I felt so overwhelmed with God's grace and mercy. Almost the entire time when I said the prayer I felt how much God loves me. I just lost a brother [and have] been having so much financial pressure with having my sister and mother sick. I was reduced to tears most of the time during this session. After this particular session, I felt that I was finally at peace.


Loved it!! Had chills the whole time!


I felt like a dark cloud lifted off me after the prayers, and I can think more clearly.


I am alone since I lost my apartment…you dear people through all the prayers have given me HOPE !!!


It’s always such a blessing to be a part of this faithful community each month…I’m so grateful to learn more and more each time I attend these Deliverance sessions.


Thank you, it was a session full of blessings and many graces. Vomited again, this time more than before and felt a lot better after the session. Thank you. God bless you all.


After 2 years, I finally feel free of overwhelming temptations and bad thoughts…I bought the Ouija Board and used it. Within no time my kids…started seeing ghosts. The house started making strange sounds. This has plagued me and my kids for a long time. These sessions have helped me. I’m a practicing Catholic who has confessed this situation.


In the first couple of sessions I had reactions to the Freemason and Generational spirits prayers. I had been told by my Dad before he died that we had freemasons in the family…It’s been quite a journey. I’ve been emotionally healed in so many ways…and while I still suffer from all the related health issues that these curses bring I believe that’ll come I was drawn to this…because of some past trauma in my family and my concern for mychildren… When Monsignor Rossetti said that he was "cutting the cords...", it did feel like a release of something around my arms and chest. I am so grateful to feel freedom.

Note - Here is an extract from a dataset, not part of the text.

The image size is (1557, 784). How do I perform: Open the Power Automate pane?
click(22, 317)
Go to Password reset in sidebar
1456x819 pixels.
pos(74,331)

This evening was my first time. I was amazed and grateful how the tightness in my chest disappeared, my jaw relaxed, and my fear left me. I didn't even realize it until we started to ask Jesus to help us to believe it. It was an emotional moment for me. Thanks be to God for this gift of healing and thank this ministry for facilitating it.


I’ve been in a weakened state where I find it very difficult to pray or attend Mass, and I’ve fallen back into some sinful habits. After attending this prayer session not only did I feel re-energized, but also some intense pain in my neck and shoulders I’ve been carrying disappeared!


Surprising feeling of peace. I'd forgotten that feeling…This is my favorite thing.


God continues to heal me through this ministry. I have suffered a lifetime of pain and trauma through my family of origin, my 1st marriage, my healing from the divorce and annulment, marriage in The Catholic Church.


The prayers were beautiful and felt very powerful in my soul. I was crying and smiling at the same time.